In [2]:
import os
from dotenv import load_dotenv, find_dotenv

# Load environment variables from the .env file using 'from dotenv import find_dotenv, load_dotenv'
load_dotenv(find_dotenv(filename='SURF-Project_Optimizing-PerunaBot/setup/.env'))

openai_api_key = os.environ['OPENAI_API_KEY']

In [3]:
#langsmith
from langsmith import Client
import os

langsmith_api_key = os.environ["LANGSMITH_API_KEY"]
langchain_endpoint = os.environ["LANGCHAIN_ENDPOINT"]
langsmith_project = os.environ["LANGCHAIN_PROJECT"]
os.environ["LANGCHAIN_TRACING_V2"]

# Initialize LangSmith Client using 'from langsmith import Client'
langsmith_client = Client()

In [4]:
from OG_PerunaBot_chain import Original_PerunaBot_eval_chain
from chain_0 import base_retriever_eval_chain_0
from chain_1 import parent_retriever_eval_chain_1
from chain_2 import ensemble_retriever_eval_chain_2

  warn_deprecated(


In [6]:
import nest_asyncio
nest_asyncio.apply()

In [8]:
from ragas.integrations.langchain import EvaluatorChain
from langchain.smith import run_on_dataset, RunEvalConfig
from ragas.metrics import (
    faithfulness,
    answer_relevancy,
    context_precision,
    context_recall,
)

# create evaluation chains
faithfulness_chain = EvaluatorChain(metric=faithfulness)
answer_rel_chain = EvaluatorChain(metric=answer_relevancy)
context_rel_chain = EvaluatorChain(metric=context_precision)
context_recall_chain = EvaluatorChain(metric=context_recall)

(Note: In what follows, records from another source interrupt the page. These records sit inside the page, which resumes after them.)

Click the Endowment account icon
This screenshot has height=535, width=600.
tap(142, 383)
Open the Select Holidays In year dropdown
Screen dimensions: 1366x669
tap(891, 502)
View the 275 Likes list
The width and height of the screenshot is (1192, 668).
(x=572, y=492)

# Wrap the RAGAS metrics to use in LangChain
evaluators = [
    faithfulness_chain,
    answer_rel_chain,
    context_rel_chain,
    context_recall_chain,
]

eval_config = RunEvalConfig(custom_evaluators=evaluators)

# datasets in langsmith
data_set_1 = "SMU Schools Basic Info"
data_set_2 = "SMU Campus Facts"
project_name = "First test eval for "


In [None]:

# Original PerunaBot chain on dataset 1
chain_results = run_on_dataset(
    client=langsmith_client,
    llm_or_chain_factory=Original_PerunaBot_eval_chain,
    dataset_name=data_set_1,
    verbose=True,
    evaluation=eval_config,
    project_name=project_name + "Original PerunaBot chain",
    project_metadata={
            "chain": "Original_PerunaBot_eval_chain",
            "dataset": data_set_1,
            "version": "0.1"
        }
)

In [19]:
from langchain_community.document_loaders import PyPDFLoader

# file paths of PDFs to be used
pdf_paths = ['../Data/Evaluation Data/Southern Methodist University - 2023-2024 Undergraduate Catalog from About SMU to Right to Know.pdf',
             '../Data/Evaluation Data/Important University Resources from SMU Student Handbook 23-24.pdf',
             '../Data/Evaluation Data/Important SMU Numbers and Websites.pdf'
             ]

# Function to load PDFs using LangChain's PyPDFLoader
def load_pdfs_with_langchain(pdf_paths):
    documents = []
    for path in pdf_paths:
        try:
            # Use LangChain's PyPDFLoader to load the PDF
            loader = PyPDFLoader(path)
            # Load and pase the PDF into document instances
            pdf_doc = loader.load()
            # Insert the parsed PDF documents into the documents list
            documents.extend(pdf_doc)
        except Exception as e:
            print(f"Error loading {path}: {e}")
    return documents

# Load PDF documents using the function
evaluation_pdf_docs = load_pdfs_with_langchain(pdf_paths)

print(len(evaluation_pdf_docs))
print(evaluation_pdf_docs[0].page_content[0:100])
print(evaluation_pdf_docs[7].metadata)

93
14 
 About SMU  
The Vision of Southern Methodist University  
To create and impart knowledge that w
{'source': '../Data/Evaluation Data/Southern Methodist University - 2023-2024 Undergraduate Catalog from About SMU to Right to Know.pdf', 'page': 7}


In [20]:
from langchain.text_splitter import RecursiveCharacterTextSplitter
text_splitter = RecursiveCharacterTextSplitter(chunk_size=500, chunk_overlap=50, 
                                                length_function=len, add_start_index=True)  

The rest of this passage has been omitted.